BEGIN Source passage

Hard work and savings by frugality. No freebies for us. We actually paid for living, healthcare, travel, aids of his parents and education plus part of wedding expenses for his siblings.
Anonymous
About 23 years ago, bought 200 apple shares @ about $26/share on a whim.. Unfortunately sold 50 of them a few years later but the remaining with DRIP is now about 9000 shares. Dividends each year are more than my original cost.
Anonymous
I was the beneficiary of a 50k policy of a non-family member who died suddenly/unexpectedly. It got me out of debt, and I invested the rest of the money, which has grown over the years.
Anonymous
Anonymous wrote:Dad talked me into starting an IRA when I was 19. Put in the max every year. It was $2k at the beginning.

“The eighth wonder of the world is compound interest,” were his exact words at the time.

THANK YOU, DAD!


What a heartwarming story!
Anonymous
Parents paid for college. Thanks Mom & Dad.
Put the max into retirement from day 1.
Company was aquired and the new mega corp had a pension. $1.7M benefit that I didn't contribute to.
Inherited $1.3M.
Anonymous
Similar timing to the PP above - graduated well before tuitions went crazy, so I had minimal debt.

IRS max in the 401k - gave myself a 6 month grace period on that as I settled into NYC/paid all kinds of broker fees for apartments etc. But from month 6 of my career onwards - it's always been the IRS max.
Anonymous
My grandpa mentored an immigrant that he met by chance in the 1970s. The guy had no friends or family in the states, was homeless, and no job. My grandpa got him 2 jobs- one FT with benefits and a second after hours gig, invited him to all of the family holidays, set him up with housing assistance, would drop off meals and baked goods and garden veggies and flowers from my grandma.

The guy got prostate cancer about 10 years ago and towards the end him and grandpa spent a ton of time together. The guy never married or had kids. I guess at one point my grandpa mentioned that his (grandpa's) biggest regret in life is not accumulating enough to leave his grandkids anything in his will. The guy split his own will 6 ways among my cousins and I in honor of my grandpa. We each got a little over $50k.

END Source passage
BEGIN Provided material

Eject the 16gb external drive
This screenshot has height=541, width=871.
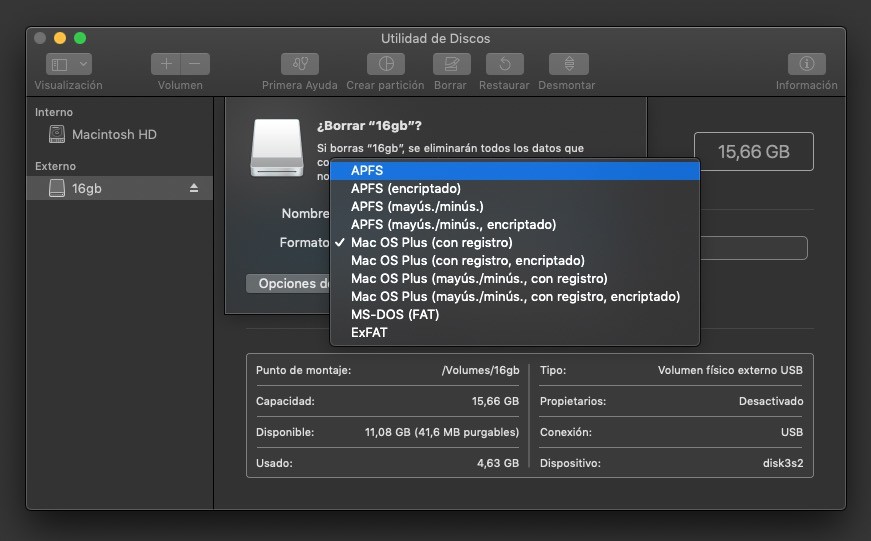click(194, 188)
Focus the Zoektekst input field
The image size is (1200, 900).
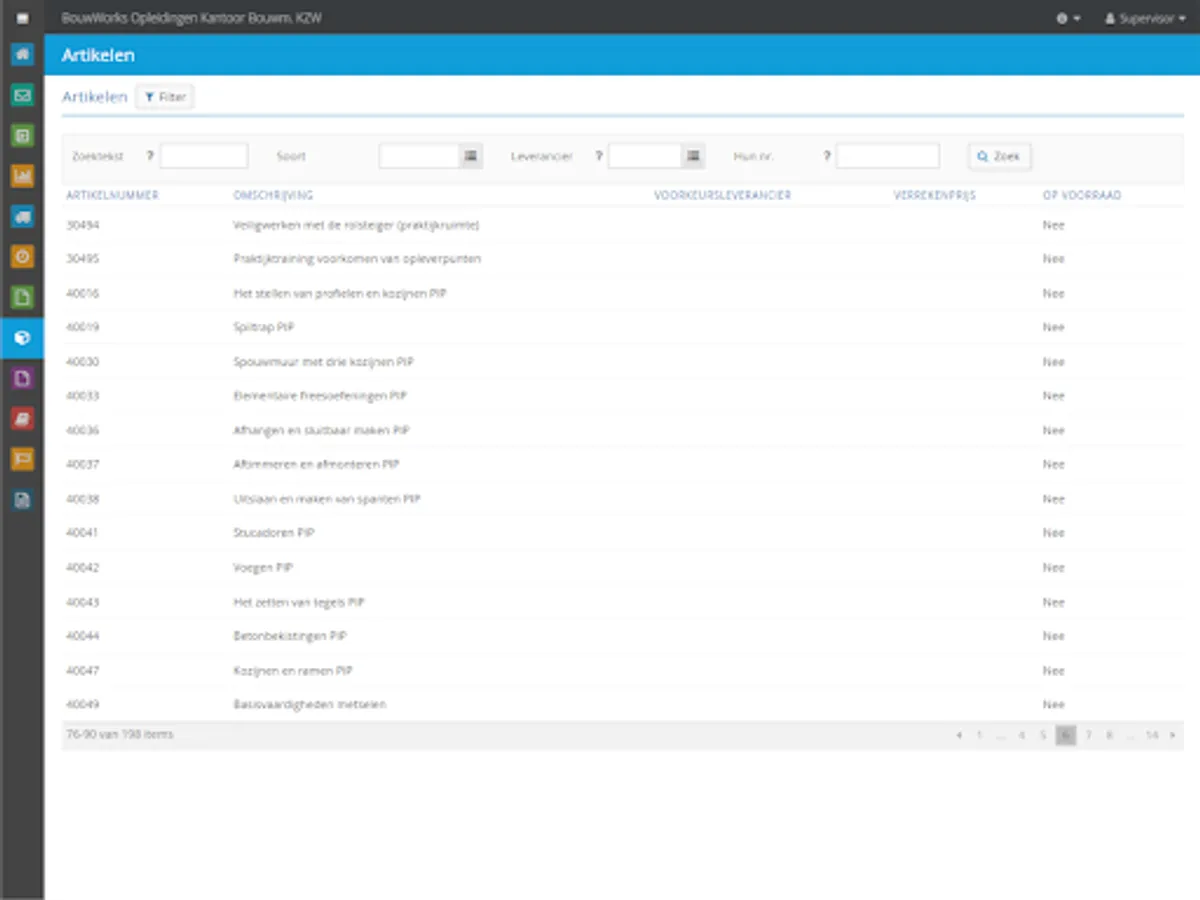click(x=204, y=156)
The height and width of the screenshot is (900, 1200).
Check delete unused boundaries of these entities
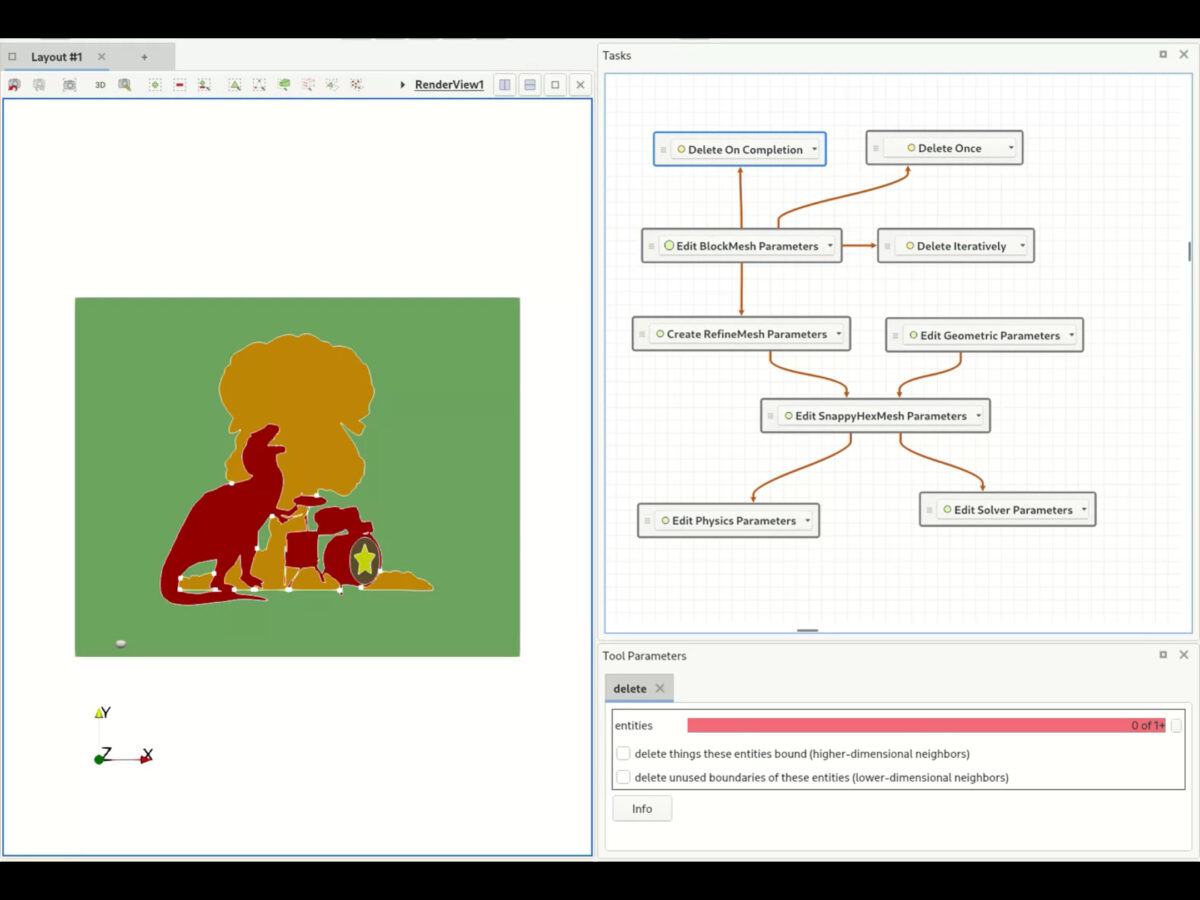coord(623,777)
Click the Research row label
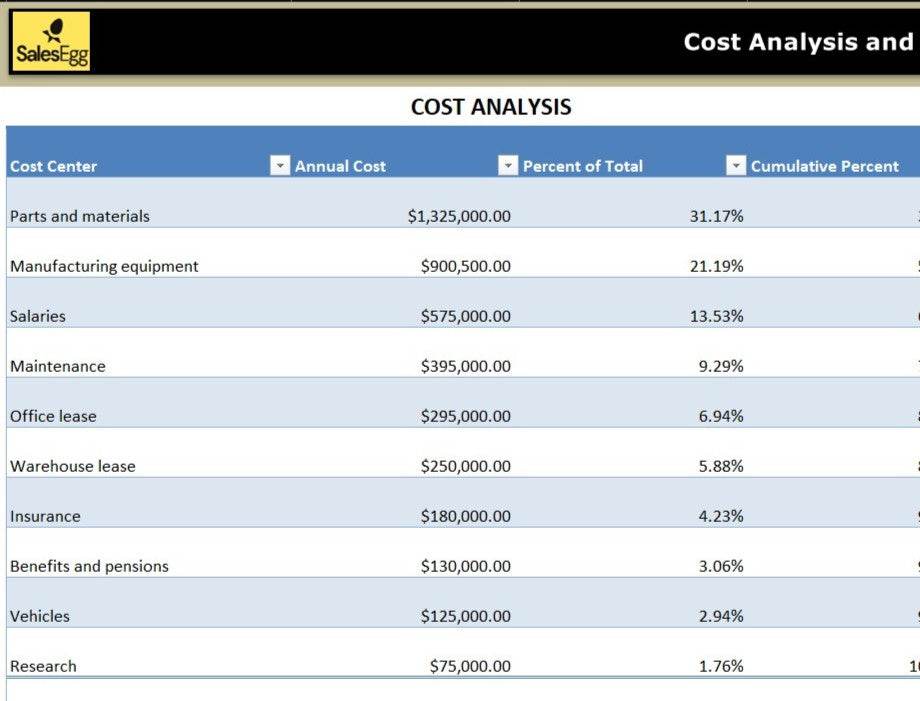 pyautogui.click(x=43, y=666)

END Provided material

• Brief
Please continue the forum thread about how people built their savings and wealth, picking up after its last entry.

• Response
My grandpa is still an 89yo cool dude, still living alone and mentoring, who my 3yo and 6yo daughters adore and ask to go see all the time.
Anonymous
When I got into the Naval Academy, my parents began transferring my college fund to me, maxing out IRAs where we could and opening a brokerage account with the rest. It was about $100k in total, but socking that away from 18-22 is huge.
Anonymous
Anonymous wrote:My grandpa mentored an immigrant that he met by chance in the 1970s. The guy had no friends or family in the states, was homeless, and no job. My grandpa got him 2 jobs- one FT with benefits and a second after hours gig, invited him to all of the family holidays, set him up with housing assistance, would drop off meals and baked goods and garden veggies and flowers from my grandma.

The guy got prostate cancer about 10 years ago and towards the end him and grandpa spent a ton of time together. The guy never married or had kids. I guess at one point my grandpa mentioned that his (grandpa's) biggest regret in life is not accumulating enough to leave his grandkids anything in his will. The guy split his own will 6 ways among my cousins and I in honor of my grandpa. We each got a little over $50k.

My grandpa is still an 89yo cool dude, still living alone and mentoring, who my 3yo and 6yo daughters adore and ask to go see all the time.


Love this story. Your grandpa is good people.